──────── Available data ────────
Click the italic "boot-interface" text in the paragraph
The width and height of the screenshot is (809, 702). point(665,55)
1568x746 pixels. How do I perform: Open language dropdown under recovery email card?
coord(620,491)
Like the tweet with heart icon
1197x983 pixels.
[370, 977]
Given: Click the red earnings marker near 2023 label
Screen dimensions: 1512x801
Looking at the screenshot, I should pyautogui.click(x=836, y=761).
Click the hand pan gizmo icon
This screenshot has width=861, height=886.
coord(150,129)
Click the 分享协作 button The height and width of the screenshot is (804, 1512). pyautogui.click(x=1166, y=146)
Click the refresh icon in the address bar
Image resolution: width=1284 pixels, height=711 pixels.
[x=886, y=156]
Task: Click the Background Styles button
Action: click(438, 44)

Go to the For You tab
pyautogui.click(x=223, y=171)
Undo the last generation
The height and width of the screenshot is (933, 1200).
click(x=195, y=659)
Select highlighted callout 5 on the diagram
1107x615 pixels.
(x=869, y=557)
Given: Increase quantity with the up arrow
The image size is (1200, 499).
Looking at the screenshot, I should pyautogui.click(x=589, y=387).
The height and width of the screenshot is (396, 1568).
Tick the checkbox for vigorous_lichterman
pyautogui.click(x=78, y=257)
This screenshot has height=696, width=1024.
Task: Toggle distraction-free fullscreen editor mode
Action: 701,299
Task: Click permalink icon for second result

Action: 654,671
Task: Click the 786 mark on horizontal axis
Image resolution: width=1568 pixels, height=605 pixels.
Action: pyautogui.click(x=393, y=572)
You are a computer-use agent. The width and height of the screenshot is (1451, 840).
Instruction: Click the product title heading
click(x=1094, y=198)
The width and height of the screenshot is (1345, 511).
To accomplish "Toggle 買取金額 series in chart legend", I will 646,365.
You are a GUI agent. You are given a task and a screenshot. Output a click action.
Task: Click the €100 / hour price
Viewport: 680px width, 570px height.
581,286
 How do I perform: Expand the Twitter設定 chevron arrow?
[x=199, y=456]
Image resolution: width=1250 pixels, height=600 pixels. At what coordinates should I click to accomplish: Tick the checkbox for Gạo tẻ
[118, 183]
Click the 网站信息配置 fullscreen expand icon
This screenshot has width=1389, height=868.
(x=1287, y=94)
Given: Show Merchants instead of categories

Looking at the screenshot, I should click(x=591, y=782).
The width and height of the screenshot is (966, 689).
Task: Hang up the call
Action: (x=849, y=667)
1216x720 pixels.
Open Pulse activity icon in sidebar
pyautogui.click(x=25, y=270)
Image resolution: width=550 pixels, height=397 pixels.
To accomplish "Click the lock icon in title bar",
────────
■ What you will do: Could you repeat exactly the lines above from the line with "Go to the For You tab" up to and including the line with "The height and width of the screenshot is (396, 1568).", and only those?

■ Exercise output:
Go to the For You tab
pyautogui.click(x=223, y=171)
Undo the last generation
The height and width of the screenshot is (933, 1200).
click(x=195, y=659)
Select highlighted callout 5 on the diagram
1107x615 pixels.
(x=869, y=557)
Given: Increase quantity with the up arrow
The image size is (1200, 499).
Looking at the screenshot, I should pyautogui.click(x=589, y=387).
The height and width of the screenshot is (396, 1568).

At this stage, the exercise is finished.